TASK INSTRUCTIONS
Your task is to quote the records from their first line through the line containing "[Mono Vintage Prismatic", with nothing added or left out.

Stored items
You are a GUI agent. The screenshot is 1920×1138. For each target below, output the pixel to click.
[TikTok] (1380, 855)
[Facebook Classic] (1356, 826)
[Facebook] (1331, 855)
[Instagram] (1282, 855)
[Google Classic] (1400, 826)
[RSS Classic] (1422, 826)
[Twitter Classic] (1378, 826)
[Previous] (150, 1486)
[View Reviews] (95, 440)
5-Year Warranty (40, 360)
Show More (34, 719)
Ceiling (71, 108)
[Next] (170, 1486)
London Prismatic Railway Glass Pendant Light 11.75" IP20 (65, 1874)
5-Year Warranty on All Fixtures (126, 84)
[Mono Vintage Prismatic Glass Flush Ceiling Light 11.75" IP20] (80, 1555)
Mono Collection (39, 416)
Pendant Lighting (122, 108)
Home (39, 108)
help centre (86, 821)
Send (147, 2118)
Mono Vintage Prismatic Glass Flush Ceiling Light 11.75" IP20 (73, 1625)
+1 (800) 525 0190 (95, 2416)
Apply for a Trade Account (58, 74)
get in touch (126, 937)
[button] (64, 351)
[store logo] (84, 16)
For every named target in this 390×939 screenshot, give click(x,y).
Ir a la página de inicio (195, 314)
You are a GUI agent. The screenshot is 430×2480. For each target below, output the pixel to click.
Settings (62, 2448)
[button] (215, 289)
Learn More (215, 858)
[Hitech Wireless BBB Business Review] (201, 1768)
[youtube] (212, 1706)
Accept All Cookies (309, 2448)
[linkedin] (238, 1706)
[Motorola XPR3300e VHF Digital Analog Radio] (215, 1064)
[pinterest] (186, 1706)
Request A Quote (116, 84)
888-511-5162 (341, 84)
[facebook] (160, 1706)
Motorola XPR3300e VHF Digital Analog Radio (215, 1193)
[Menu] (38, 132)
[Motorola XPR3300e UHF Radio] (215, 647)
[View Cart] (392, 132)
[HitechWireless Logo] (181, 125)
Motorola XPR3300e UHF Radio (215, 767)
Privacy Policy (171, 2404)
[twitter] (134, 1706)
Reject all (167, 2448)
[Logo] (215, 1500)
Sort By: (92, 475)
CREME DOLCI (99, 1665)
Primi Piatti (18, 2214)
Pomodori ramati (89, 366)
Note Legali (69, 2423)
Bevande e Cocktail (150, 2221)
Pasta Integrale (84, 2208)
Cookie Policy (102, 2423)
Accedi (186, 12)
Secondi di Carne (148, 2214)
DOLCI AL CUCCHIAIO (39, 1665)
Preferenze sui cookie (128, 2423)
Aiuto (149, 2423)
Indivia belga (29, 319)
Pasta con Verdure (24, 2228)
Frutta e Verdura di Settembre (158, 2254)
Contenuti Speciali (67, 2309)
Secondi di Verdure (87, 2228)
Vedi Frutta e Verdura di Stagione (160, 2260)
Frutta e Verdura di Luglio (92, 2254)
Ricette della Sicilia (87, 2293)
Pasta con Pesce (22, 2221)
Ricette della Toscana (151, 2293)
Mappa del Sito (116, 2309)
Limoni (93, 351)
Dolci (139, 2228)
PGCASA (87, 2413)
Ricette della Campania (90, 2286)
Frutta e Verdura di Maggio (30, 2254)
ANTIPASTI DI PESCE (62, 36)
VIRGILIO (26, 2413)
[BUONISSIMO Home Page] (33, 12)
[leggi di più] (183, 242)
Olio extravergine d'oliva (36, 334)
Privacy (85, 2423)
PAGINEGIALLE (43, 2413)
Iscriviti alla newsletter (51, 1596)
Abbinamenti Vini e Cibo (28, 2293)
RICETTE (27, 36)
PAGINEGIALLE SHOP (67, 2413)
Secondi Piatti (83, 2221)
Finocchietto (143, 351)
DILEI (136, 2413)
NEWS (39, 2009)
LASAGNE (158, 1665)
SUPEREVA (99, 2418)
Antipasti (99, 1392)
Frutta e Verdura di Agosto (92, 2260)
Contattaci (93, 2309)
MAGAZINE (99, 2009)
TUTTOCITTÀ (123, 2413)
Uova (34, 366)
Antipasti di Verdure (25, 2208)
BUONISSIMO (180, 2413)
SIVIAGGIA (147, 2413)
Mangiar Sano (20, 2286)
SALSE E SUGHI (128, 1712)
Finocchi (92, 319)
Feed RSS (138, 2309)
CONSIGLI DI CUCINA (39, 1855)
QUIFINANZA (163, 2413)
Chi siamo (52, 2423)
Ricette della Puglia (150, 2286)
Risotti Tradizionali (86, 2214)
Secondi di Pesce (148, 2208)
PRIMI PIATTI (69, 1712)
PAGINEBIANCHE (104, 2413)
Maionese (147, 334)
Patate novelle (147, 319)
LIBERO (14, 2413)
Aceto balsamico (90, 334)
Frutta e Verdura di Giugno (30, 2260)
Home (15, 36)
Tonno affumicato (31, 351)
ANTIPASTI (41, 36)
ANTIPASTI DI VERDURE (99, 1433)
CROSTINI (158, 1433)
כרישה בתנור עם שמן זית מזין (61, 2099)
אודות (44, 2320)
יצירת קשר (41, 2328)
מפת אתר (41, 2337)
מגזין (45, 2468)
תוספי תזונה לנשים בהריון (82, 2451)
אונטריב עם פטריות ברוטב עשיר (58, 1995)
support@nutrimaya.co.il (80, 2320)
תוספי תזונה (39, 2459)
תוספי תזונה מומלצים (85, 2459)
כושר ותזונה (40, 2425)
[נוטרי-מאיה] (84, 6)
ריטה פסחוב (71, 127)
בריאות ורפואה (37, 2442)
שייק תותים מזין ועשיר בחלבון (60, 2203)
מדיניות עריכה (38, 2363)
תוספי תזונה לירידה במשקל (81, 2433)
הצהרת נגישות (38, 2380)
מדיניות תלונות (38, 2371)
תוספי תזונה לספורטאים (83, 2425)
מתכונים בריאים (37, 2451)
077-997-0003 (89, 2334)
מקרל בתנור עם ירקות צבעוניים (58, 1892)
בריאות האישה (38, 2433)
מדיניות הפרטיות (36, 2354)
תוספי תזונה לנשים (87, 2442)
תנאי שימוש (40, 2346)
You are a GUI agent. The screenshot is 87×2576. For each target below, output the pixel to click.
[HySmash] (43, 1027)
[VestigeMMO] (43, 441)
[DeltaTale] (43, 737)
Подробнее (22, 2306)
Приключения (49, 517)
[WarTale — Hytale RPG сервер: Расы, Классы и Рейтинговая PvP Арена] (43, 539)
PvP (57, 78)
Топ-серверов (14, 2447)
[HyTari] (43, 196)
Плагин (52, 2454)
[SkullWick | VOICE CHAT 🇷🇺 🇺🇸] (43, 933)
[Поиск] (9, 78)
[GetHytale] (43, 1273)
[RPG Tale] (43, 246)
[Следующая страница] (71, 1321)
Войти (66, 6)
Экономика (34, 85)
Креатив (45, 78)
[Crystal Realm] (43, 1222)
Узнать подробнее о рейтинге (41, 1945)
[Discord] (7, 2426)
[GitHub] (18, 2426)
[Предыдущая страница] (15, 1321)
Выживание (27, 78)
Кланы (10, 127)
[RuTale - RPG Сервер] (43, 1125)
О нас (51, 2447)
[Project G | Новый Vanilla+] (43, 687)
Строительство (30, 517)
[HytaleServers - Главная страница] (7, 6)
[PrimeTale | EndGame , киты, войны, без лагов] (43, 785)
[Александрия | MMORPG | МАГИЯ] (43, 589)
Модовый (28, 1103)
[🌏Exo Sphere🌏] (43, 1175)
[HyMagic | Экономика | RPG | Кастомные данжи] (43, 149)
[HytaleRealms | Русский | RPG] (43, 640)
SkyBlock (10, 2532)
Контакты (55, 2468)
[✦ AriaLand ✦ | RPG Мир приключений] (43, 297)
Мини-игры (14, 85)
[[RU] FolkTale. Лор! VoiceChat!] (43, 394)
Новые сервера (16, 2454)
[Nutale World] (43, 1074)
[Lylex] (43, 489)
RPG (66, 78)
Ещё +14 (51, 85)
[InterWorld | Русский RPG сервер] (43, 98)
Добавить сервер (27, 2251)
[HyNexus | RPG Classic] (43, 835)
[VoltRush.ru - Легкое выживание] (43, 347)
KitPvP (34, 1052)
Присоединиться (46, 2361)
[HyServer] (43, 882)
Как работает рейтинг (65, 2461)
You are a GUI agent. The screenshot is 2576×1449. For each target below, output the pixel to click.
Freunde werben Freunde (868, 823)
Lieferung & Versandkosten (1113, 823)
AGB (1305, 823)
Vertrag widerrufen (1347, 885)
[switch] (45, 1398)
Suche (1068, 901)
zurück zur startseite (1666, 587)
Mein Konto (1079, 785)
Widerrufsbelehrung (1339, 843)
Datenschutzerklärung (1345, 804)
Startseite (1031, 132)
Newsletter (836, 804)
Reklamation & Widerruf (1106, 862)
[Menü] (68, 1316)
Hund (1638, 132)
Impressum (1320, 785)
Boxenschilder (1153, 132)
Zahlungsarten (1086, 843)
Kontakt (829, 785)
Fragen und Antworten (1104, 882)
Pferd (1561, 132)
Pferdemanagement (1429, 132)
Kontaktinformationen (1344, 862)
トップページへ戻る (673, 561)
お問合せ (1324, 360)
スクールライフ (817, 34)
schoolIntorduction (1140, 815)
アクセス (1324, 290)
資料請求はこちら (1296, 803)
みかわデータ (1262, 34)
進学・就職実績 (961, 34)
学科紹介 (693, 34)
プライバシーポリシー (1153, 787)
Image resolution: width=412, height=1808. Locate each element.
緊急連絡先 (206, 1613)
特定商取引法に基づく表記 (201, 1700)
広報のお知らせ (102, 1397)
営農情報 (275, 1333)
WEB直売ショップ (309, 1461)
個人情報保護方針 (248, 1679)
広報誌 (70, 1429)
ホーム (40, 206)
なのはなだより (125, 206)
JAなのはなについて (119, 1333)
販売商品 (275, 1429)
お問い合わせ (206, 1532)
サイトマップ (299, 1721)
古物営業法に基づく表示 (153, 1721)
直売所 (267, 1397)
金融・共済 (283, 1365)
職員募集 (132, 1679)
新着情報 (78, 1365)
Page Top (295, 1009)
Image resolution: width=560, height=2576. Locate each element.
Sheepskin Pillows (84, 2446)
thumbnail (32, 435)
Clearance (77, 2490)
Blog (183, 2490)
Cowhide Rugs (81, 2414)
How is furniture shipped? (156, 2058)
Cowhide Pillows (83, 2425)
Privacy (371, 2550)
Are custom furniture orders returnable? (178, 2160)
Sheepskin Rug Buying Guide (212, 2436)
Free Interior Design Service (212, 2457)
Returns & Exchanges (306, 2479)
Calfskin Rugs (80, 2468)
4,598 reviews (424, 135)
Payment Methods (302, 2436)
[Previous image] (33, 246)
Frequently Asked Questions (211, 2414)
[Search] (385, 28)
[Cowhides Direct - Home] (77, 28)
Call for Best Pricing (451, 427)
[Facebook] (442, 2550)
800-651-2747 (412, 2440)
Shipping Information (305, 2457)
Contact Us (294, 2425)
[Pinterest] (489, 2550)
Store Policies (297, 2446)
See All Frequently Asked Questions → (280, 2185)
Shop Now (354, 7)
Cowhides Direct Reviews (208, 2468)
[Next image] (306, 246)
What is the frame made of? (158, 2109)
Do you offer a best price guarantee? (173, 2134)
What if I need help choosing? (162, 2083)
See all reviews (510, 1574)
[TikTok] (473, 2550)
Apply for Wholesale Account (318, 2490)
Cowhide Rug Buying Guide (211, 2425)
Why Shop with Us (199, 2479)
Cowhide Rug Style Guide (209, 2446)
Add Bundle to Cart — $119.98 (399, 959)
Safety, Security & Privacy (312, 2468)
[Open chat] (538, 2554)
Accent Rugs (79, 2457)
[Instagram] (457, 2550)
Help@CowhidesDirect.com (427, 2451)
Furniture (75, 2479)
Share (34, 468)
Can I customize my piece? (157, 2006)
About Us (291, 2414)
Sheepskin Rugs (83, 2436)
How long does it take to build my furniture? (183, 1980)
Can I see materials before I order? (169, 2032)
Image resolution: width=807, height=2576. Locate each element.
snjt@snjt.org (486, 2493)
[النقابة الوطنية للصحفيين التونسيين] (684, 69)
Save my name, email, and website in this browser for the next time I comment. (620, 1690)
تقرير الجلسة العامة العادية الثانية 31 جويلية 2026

YOUR RESPONSE
You are a GUI agent. The screenshot is 1920×1138. For each target below, output the pixel to click.
[TikTok] (1380, 855)
[Facebook Classic] (1356, 826)
[Facebook] (1331, 855)
[Instagram] (1282, 855)
[Google Classic] (1400, 826)
[RSS Classic] (1422, 826)
[Twitter Classic] (1378, 826)
[Previous] (150, 1486)
[View Reviews] (95, 440)
5-Year Warranty (40, 360)
Show More (34, 719)
Ceiling (71, 108)
[Next] (170, 1486)
London Prismatic Railway Glass Pendant Light 11.75" IP20 (65, 1874)
5-Year Warranty on All Fixtures (126, 84)
[Mono Vintage Prismatic Glass Flush Ceiling Light 11.75" IP20] (80, 1555)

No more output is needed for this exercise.